Weil immer die Gefahr von Luftangriffen oder Gewaltausbrüchen droht, können sie nicht wie wir früher mit den Nachbarskindern auf der Straße spielen. Vor dem Krieg machten mein Mann und ich mit den Kindern kleinere Ausflüge mit Picknick oder fuhren im Sommer nach Hudaida und Aden, aber jetzt fühle ich mich einfach nicht mehr sicher, wenn wir nicht zu Hause sind. Ich kann momentan nicht garantieren, ob meine Kinder ein gutes Leben haben werden oder nicht."

"Ich stelle die Gleichstellung der Geschlechter in den Fokus."

Können Sie Ihren Arbeitsalltag beschreiben? Was genau ist ihre Aufgabe bei CARE?

„Ich bin Genderexpertin bei CARE Jemen, ich arbeite also nicht mit bestimmten Programmen oder Abteilungen, sondern berate alle Arbeitsbereiche. Dabei achte ich darauf, dass in jedem Projekt von CARE die Gleichstellung von Frauen und Männern berücksichtigt wird.

Im Jemen verfügt CARE neben dem Hauptbüro in Sana’a noch über vier weitere Büros. Mit diesen ist CARE in elf der 21 Gouvernements im Jemen tätig.
Ich führe vor allem Trainings oder Orientierungskurse für alle CARE-Mitarbeiter:innen oder Freiwillige durch, die in den CARE-Programmen tätig sind. Außerdem arbeite ich mit dem Projektentwicklungsteam zusammen und überprüfe, ob hier die Genderdimension ausreichend berücksichtigt wird und einen zentralen Teil in all unseren Anträgen oder Evaluationen darstellt.

Kurz gesagt: ich bin dafür zuständig, dass bei allen CARE-Projekten im Jemen die Gleichstellung der Geschlechter im Fokus steht."

Ein Appell an die Außenwelt

Was würden Sie den Menschen außerhalb des Jemens gerne mitteilen?

„Die Krise im Jemen scheint von der Welt ignoriert zu werden.

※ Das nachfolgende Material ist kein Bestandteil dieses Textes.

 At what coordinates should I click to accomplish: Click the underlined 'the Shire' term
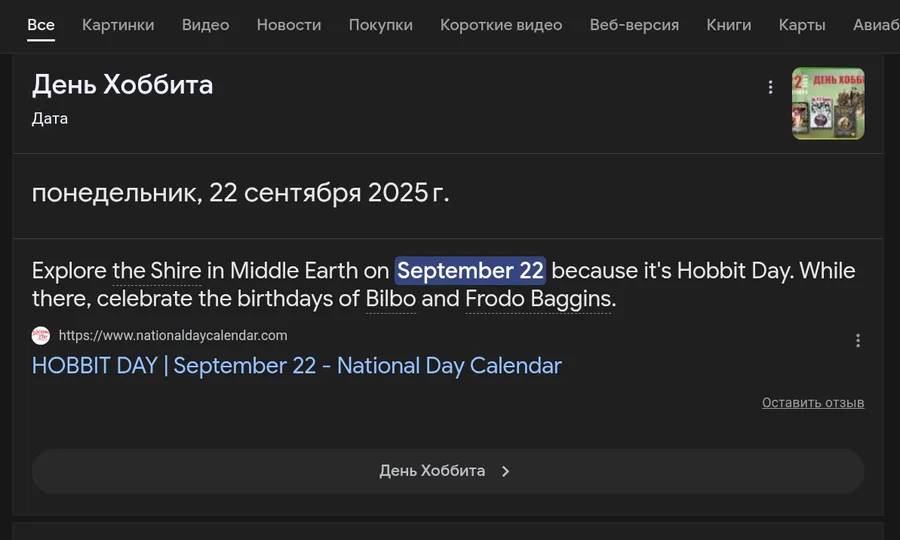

Die Menschen müssen verstehen, dass hier eine schwere humanitäre Krise herrscht, die die gesamte Bevölkerung betrifft - ganz egal, wer am Boden gegeneinander kämpft. Die Welt sollte sich also auf die dramatischen Auswirkungen des Konflikts für die einfachen Leute konzentrieren, die täglich den Preis für diesen Krieg bezahlen.
Wir sind eingeschlossen in diesem Land. Die jemenitische Bevölkerung hat nicht einmal mehr die Möglichkeit, zu fliehen - dieses Grundrecht wurde ihnen entzogen.

Ich rufe deswegen alle Menschen dazu auf, Druck auf ihre Regierungen auszuüben, um den Frieden im Jemen wiederherzustellen und diesen Wahnsinn zu stoppen. Frieden ist alles, was wir brauchen. Je länger wir damit warten, desto mehr verlieren wir."